Inspiré par le mouvement du Printemps arabe, ce mouvement a fait un large usage de médias sociaux et adopté le répertoire d’occupation d’espaces publics qui sont symboles de l’inégalité sociale et économique. Les manifestants ont parallèlement recouru aux modes de prise de décisions participative démocratique à travers des forums de quartiers où ont été élaborées des stratégies pour la critique du gouvernement, la mise en place d’alliances avec les mouvements sociaux, la transformation démocratique de la vie quotidienne et la formulation des solutions concernant les besoins des quartiers.
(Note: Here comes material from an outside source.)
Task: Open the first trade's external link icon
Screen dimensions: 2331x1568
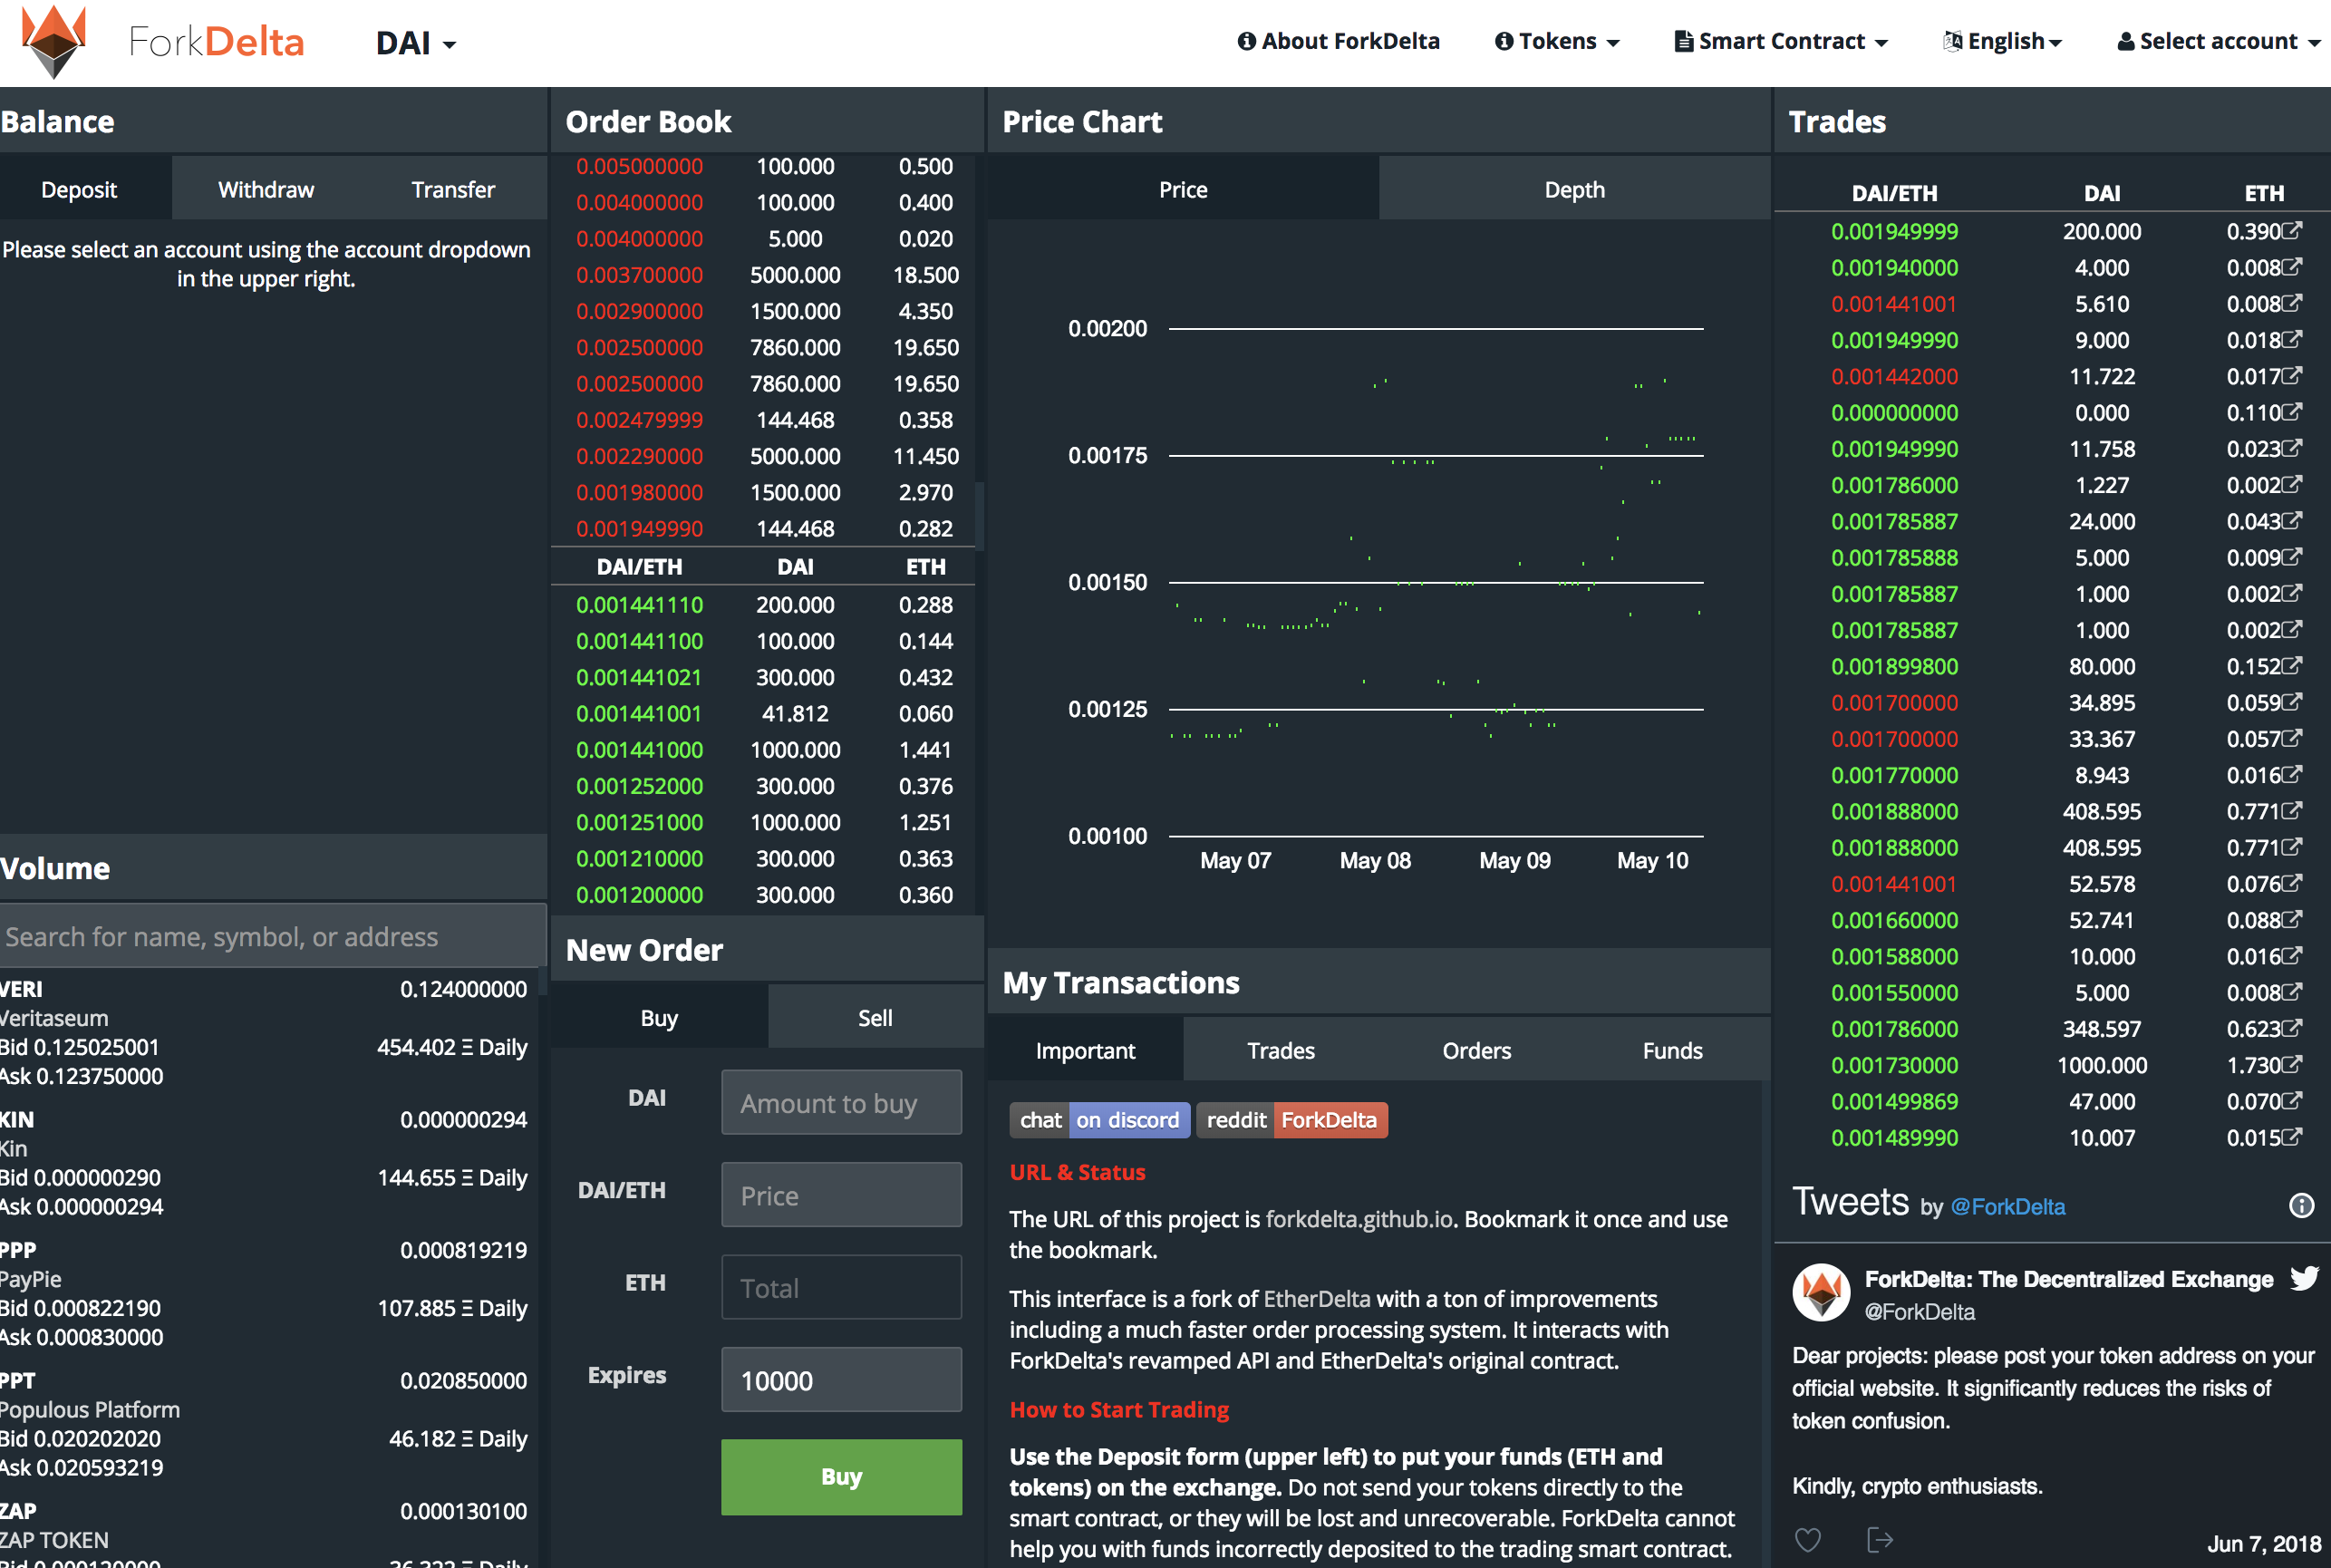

En Turquie, la restructuration néolibérale du milieu urbain pour assurer l’accumulation du capital ne repose pas seulement sur des politiques économiques. Les projets urbains du gouvernement et la construction de centres commerciaux et de mosquées consistent en effet des efforts de mise en avant d’une société marchande justifiée autour des codes culturels spécifiques qui s’efforcent d’effacer les oppositions de classes. Au-delà de la mobilisation fragmentée et centralisée sur des questions particulières, l’expérience de la Turquie démontre l’émancipation sociale passée par une appréciation critique et holistique des origines politiques, économiques et culturelles de la société marchande, d’où l’importance d’une critique de masse à la fois de l’autoritarisme, du capitalisme et du néolibéralisme, de l’islamisme, de l’oppression de sexe et de l’injustice environnementale.
De même, l’expérience de la Turquie confirme que les luttes populaires démocratiques ne découlent pas d’une inexistence de « leadership » en forme de spontanéité pure. Ces luttes sont construites sur la base d’une myriade de formes de leadership qui tissent des alliances entre média alternatifs, intellectuels progressistes et groupes d’admirateurs de football, sans nier la contribution majeure des partis politiques et des organisations de masse de gauche expérimentées et disciplinées.